Améliorer les modèles météorologiques
Bien que de nombreuses expéditions de recherche aient déjà été menées dans l'Arctique, beaucoup reste à explorer. Une option pourrait être de collecter toutes les découvertes faites jusqu'à présent sur le réchauffement de l'Arctique et de les utiliser pour améliorer les modèles météorologiques existants. « Un gros effort est nécessaire tout de suite, sinon, nous serons toujours en retard pour comprendre ce qui se passe. Les observations que nous avons déjà faites pourraient être utilisées pour améliorer nos modèles. Une mine d'informations est disponible, mais il n'a pas été trié de la bonne manière pour établir des liens entre les différents processus. Par exemple, nos modèles ne peuvent actuellement pas nous dire quels types d'aérosols contribuent le plus au changement climatique, qu'elles soient locales ou anthropiques, " dit Schmale.

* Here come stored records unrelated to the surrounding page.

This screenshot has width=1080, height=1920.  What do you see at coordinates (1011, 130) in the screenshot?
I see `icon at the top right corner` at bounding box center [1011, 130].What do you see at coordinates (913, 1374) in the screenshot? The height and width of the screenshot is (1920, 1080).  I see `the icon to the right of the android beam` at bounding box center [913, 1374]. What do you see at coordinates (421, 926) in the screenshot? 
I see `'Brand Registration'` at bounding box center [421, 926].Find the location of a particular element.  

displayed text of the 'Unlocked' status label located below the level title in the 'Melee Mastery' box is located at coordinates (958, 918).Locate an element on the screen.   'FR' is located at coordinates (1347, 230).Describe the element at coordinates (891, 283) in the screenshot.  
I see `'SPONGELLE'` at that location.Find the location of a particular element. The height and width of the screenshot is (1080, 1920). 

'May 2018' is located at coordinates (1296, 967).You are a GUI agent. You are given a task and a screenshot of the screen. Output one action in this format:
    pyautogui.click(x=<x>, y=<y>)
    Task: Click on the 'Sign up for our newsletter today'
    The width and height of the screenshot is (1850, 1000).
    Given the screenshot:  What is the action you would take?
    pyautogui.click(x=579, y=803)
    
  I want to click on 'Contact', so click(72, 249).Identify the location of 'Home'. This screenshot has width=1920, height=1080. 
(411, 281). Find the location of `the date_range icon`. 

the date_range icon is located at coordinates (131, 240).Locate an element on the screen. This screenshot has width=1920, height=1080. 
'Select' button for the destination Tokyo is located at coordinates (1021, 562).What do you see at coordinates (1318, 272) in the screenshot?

Dans leur papier, l'équipe de recherche propose trois mesures qui pourraient être prises pour mieux comprendre le climat arctique et le rôle joué par les aérosols. Ils proposent de créer un espace interactif, Open source, plate-forme virtuelle qui compile toutes les connaissances de l'Arctique à ce jour. Ils citent en exemple le programme International Arctic Systems for Observing the Atmosphere (IASOA); l'IASOA coordonne les activités des différents observatoires arctiques afin de fournir un réseau international de collaboration pour la recherche et les opérations sur l'atmosphère arctique. "Nous devons améliorer nos modèles climatiques car ce qui se passe dans l'Arctique finira par se propager ailleurs. Cela affecte déjà le climat dans d'autres parties de l'hémisphère nord, comme nous l'avons vu avec la fonte des glaciers et l'élévation du niveau de la mer au Groenland. Et pour développer de meilleurs modèles, une meilleure compréhension du rôle des aérosols sera cruciale. Ils ont un impact majeur sur le climat et la santé humaine, " dit Schmale.